Do you remember what your favorite toy was growing up? I cherished my Baby-This-And-That and my vast collection of Strawberry Shortcake dolls and accessories. Sadly, neither one was chosen to be immortalized in the National Toy Hall of Fame (at least not this year).
Instead the Easy-Bake Oven and Lionel model trains are the “chosen ones” and will join Mr. Potato Head, the Frisbee and 32 other classic but watt-free toys in the Strong-National Museum of Play’s eight-year-old hall of fame located in Rochester, New York.

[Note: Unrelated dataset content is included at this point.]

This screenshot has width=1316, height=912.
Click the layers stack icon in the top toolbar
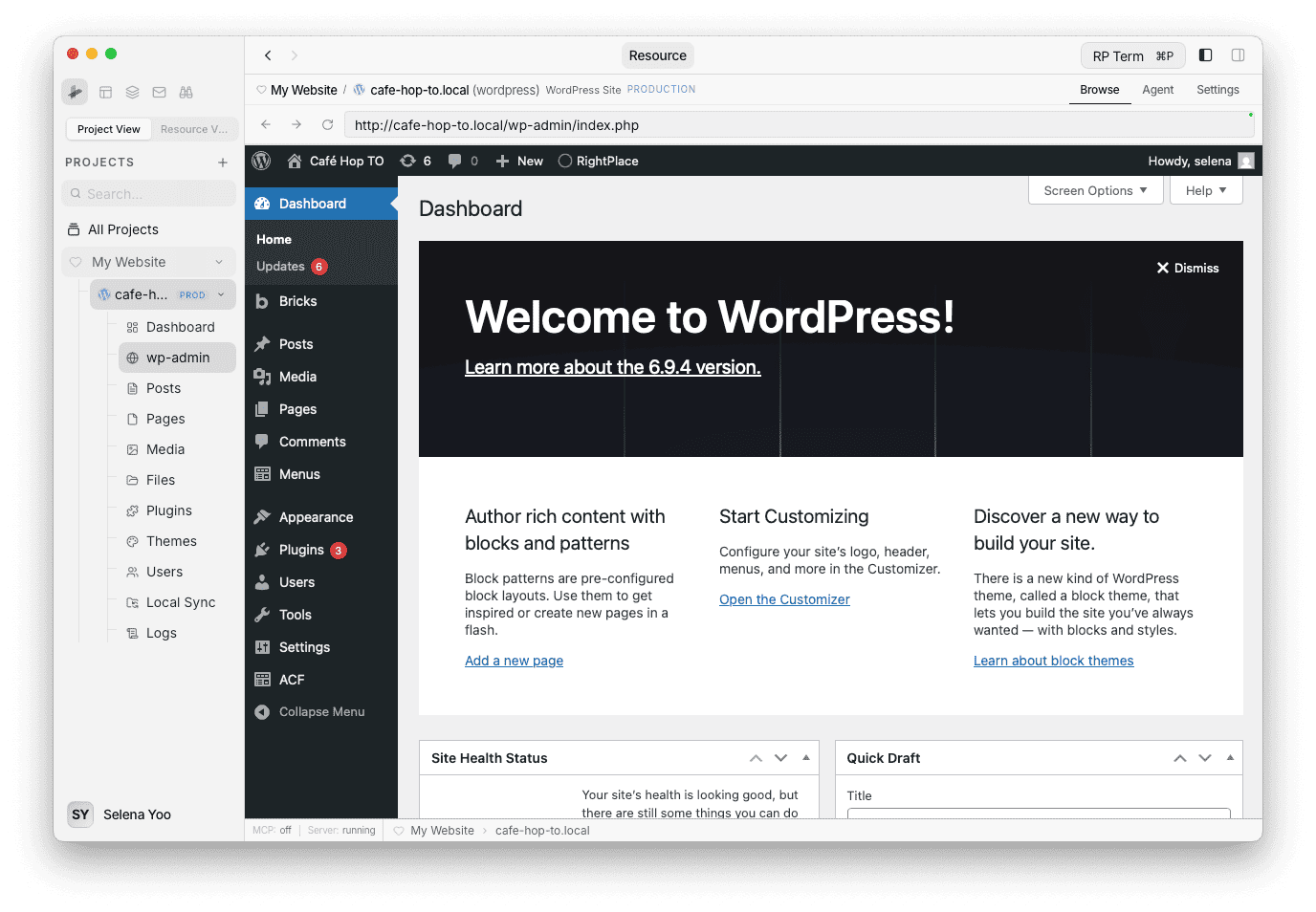(132, 92)
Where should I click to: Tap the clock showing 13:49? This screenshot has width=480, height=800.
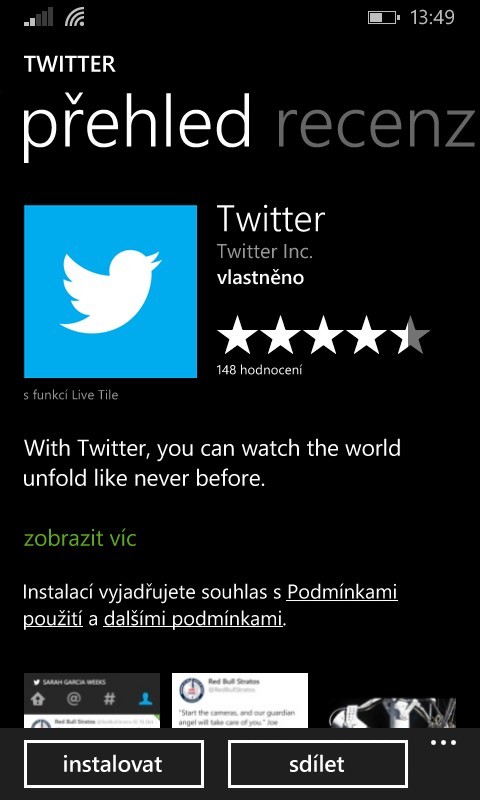coord(432,17)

How could my beloved “Baby-This-and-That” be overlooked yet again? Museum curators say longevity is a key criterion for getting into the all-star lineup. Each toy “must not only be widely recognized and foster learning, creativity or discovery through play, but endure in popularity over multiple generations.”

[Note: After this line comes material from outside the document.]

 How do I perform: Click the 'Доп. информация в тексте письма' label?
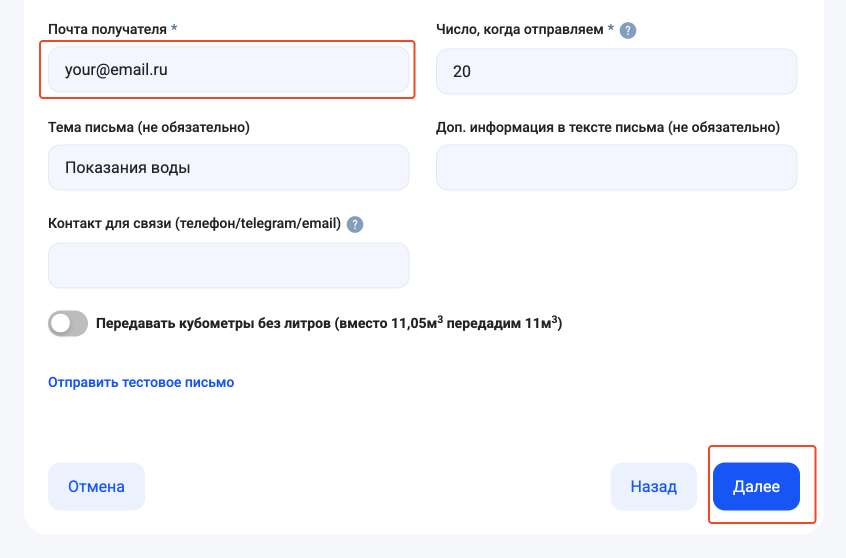click(607, 127)
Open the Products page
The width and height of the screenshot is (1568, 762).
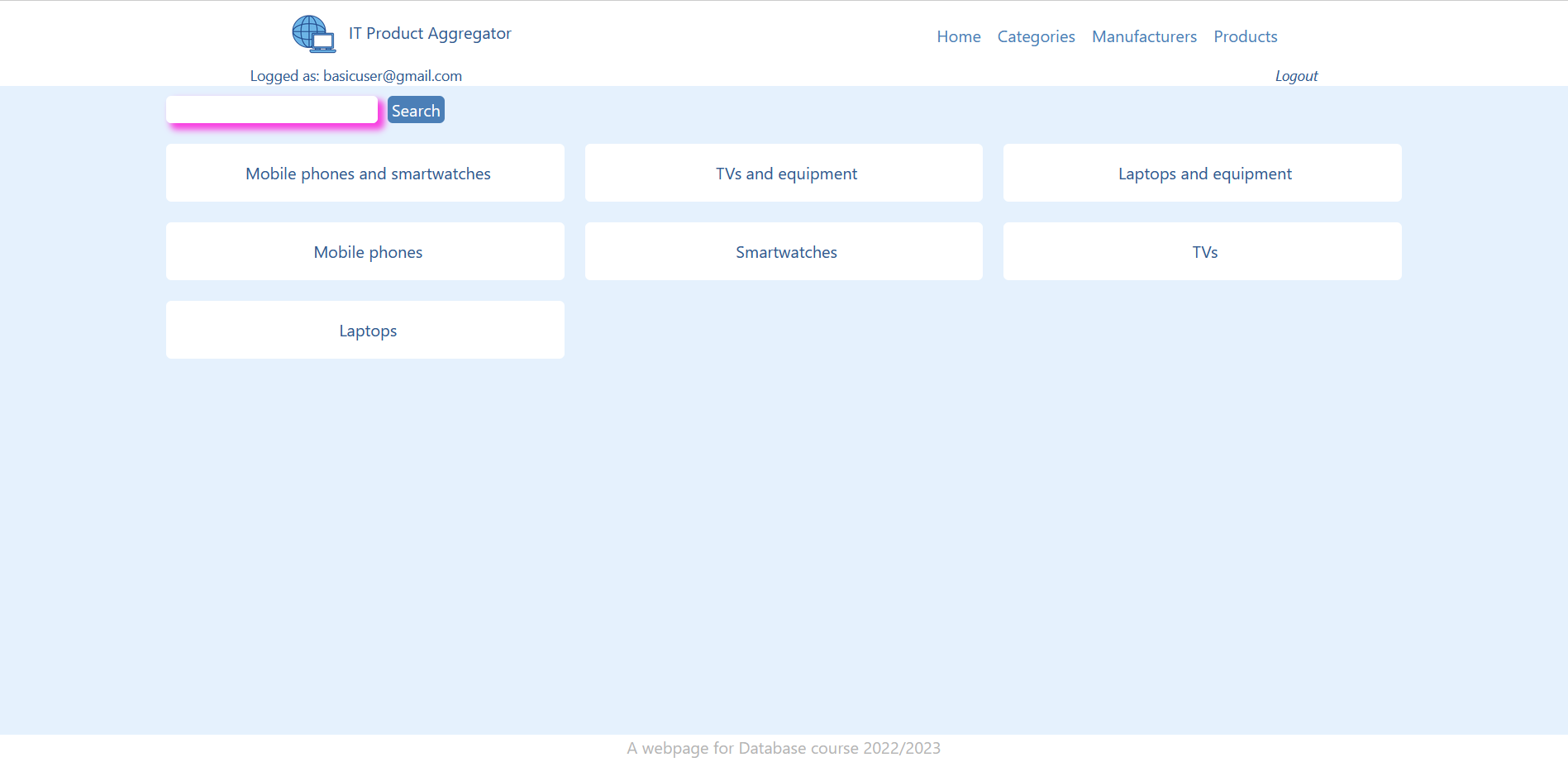point(1245,36)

I’m not sure of the exact date that Strawberry Shortcake hit toy shelves (sometime in the late 70’s), but this year’s honorees have been around for awhile. The first Easy-Bake Oven showed up in stores in 1964, and Lionel trains have been chugging along for more than a century.
According to toy historians, Lionel trains came about after engineer Joshua Lionel Cowen built his first electric toy train as a store-window attraction around 1900. When a customer bought the train instead of other toys it advertised, he launched the Lionel Manufacturing Company… and the rest as they say, is history.

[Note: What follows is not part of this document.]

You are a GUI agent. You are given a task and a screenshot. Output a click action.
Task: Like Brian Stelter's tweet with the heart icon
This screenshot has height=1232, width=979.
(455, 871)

As for the Easy-Bake Oven (which, by the way, I asked Santa for two years in a row and still came up empty-handed), according to historians, pretzel vendors in New York City gave toy makers at Kenner the idea of the child-size oven that actually heated food. The company has since sold 23 million Easy-Bake Ovens and more than 140 million mixes.
“It’s safe, it works and the best part is that the play makes its own reward,” said toy museum curators. “Fifteen minutes in the oven and a slurpy, gooey, doughy concoction becomes a delicious — OK, edible — confection.”
The Easy-Bake Oven and the Lionel train set will be enshrined in the museum next to other classic toys including, Barbie, Jack-in-the-Box, Legos, Lincoln Logs, Slinky, Play-Doh, Crayola crayons, and marbles–to name just a few.
Did you have an Easy-Bake Oven or a Lionel train set?